Michel LHOMME
Nous sommes de ceux qui croyons au Droit et en particulier au Droit constitutionnel. Le mari de Claire Brétécher, le défunt socialiste rocardien Guy Carcassonne aimait à répéter que tout en politique se règle d’abord sur le papier. La crise des gilets jaunes avec ses neuf morts et ses nombreux blessés, ses faillites d’entreprises et de magasins à venir aurait pu être évitée s’il n’y avait pas une Assemblée nationale de godillots, élue plébiscitairement après le second tour des élections présidentielles, s’il y avait eu des élections législatives de mi-mandat, si l’on n’avait pas touché au septennat. Franck Buleux, notre collaborateur a relevé aussi la nécessité d’un changement constitutionnel profond, d’une Sixième République que pourrait accoucher peut-être une Assemblée constituante en marche (https://metainfos.com/2018/12/10/macron-et-le-retour-anticipe-aux-urnes/ et https://metainfos.com/2018/12/09/le-suffrage-majoritaire-uninominal-une-aberration-francaise/ ). Face à la crise qui s’est sans doute que momentanément calmée en raison des traditionnelles trêves des confiseurs, la dissolution est la solution la plus rationnelle et la plus ordonnée, la plus pacifique (https://metainfos.com/2018/12/11/macron-en-operation-pieces-jaunes-derniers-mensonges-avant-dissolution/). Mais on parle entre temps de multiples changements à apporter à la Constitution, comme le RIC (le Référendum d’Initiative Citoyenne), une forte dose de proportionnelle. Nonobstant, il est un autre article qui nous semple important voire urgent de revoir et de réviser, c’est l’article 40 de la Constitution.
Cet article retire de facto aux députés et aux sénateurs l’initiative de la dépense publique. L’article pose en effet une condition majeure au dépôt d’amendement parlementaire : celui-ci n’est pas recevable s’il a pour effet d’augmenter les dépenses publiques. Cette restriction est justifiée par le souci d’éviter tout dérapage budgétaire mais ce garde-fou restreint de fait les pouvoirs des parlementaires. Certes, c’est une sorte de bouclier budgétaire pour tout gouvernement mais ce dernier ne s’en sert que comme un outil politique afin d’éviter l’examen de certains amendements. En 2008, lors de la révision constitutionnelle lancée par Nicolas Sarkozy, les présidents des commissions des finances à l’Assemblée et au Sénat, Didier Migaud et Jean Arthuis, avaient déjà plaidé, en vain, pour la fin de ce qu’ils avaient qualifié alors de « forme d’autocensure parlementaire ».

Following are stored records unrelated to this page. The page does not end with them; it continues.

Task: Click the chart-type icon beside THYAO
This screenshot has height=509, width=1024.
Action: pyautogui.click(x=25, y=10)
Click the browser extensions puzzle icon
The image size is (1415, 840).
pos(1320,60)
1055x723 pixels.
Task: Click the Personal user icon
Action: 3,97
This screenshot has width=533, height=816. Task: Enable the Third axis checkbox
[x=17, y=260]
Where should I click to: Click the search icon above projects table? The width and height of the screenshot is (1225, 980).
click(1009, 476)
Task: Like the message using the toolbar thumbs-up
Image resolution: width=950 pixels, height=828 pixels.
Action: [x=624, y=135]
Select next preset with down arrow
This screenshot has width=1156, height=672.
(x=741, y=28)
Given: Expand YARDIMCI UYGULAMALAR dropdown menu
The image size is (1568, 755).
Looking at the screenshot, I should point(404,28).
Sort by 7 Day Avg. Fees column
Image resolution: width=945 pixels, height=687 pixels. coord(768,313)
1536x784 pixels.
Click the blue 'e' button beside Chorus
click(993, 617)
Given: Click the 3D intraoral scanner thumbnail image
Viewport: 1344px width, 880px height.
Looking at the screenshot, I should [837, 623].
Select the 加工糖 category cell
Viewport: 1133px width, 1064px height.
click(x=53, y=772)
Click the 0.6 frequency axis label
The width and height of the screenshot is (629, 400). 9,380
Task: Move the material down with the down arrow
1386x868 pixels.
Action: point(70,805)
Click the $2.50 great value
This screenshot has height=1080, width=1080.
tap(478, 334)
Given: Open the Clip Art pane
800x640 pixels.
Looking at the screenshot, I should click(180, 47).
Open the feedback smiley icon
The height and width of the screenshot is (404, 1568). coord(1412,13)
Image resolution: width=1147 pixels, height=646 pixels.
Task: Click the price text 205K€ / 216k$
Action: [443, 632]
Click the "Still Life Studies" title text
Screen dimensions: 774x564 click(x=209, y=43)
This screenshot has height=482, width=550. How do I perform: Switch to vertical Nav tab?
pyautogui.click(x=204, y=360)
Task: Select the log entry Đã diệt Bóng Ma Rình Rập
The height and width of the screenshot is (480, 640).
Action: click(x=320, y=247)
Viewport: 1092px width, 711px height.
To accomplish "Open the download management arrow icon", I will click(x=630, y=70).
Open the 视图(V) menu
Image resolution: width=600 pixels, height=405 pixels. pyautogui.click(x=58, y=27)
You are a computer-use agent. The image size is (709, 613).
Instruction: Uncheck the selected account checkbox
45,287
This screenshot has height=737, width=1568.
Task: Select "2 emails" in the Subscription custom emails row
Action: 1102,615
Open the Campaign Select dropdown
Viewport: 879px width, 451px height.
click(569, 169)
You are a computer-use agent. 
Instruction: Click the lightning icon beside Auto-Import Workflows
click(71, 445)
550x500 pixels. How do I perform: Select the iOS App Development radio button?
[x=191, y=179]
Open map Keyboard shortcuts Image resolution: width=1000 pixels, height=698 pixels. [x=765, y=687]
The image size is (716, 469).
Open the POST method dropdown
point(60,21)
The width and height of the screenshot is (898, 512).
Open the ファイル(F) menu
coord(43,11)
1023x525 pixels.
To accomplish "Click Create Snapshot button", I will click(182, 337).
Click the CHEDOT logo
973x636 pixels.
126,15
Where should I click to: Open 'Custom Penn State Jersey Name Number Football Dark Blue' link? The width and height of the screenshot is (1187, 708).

En fait, sur la question budgétaire et ses dépenses, le seul législateur en France, c’est l’exécutif et il s’agit d’une véritable aberration eu égard aux modèles démocratiques externes. La disparition de l’article 40 s’impose donc comme nouvelle garantie démocratique constitutionnelle, redonnant de la valeur au travail parlementaire de demain. On s’étonne que personne ne monte actuellement au créneau pour la suppression nécessaire de cet article qui déresponsabilise pourtant totalement le Parlement c’est-à-dire le Peuple.
D’ailleurs, en décembre 2017, l’un des groupes de travail transpartisan sur la réforme de l’Assemblée nationale jugeait, je cite, que « la question de l’article 40 mérite d’être débattue car elle reflète une conception du parlementarisme héritée des débuts de la Vème République qui n’a nullement su empêcher la dérive des finances publiques ». La dernière remarque que nous soulignons est juste car cet article 40 n’a nullement empêché de mettre un frein à la dérive de la dette publique, en particulier dans les dépenses sociales liées à l’éducation, à la santé publique, à l’immigration, véritable gouffre financier du pays.
Or, la suppression de l’article 40 obligerait à mesurer le coût des amendements, leur impact financier et ainsi de réguler la dépense de l’exécutif qui n’est aujoud’hui quasiment contrôlé qu’a posteriori par les rapports immédiatement enterrés des commissaires de la Cour des Comptes.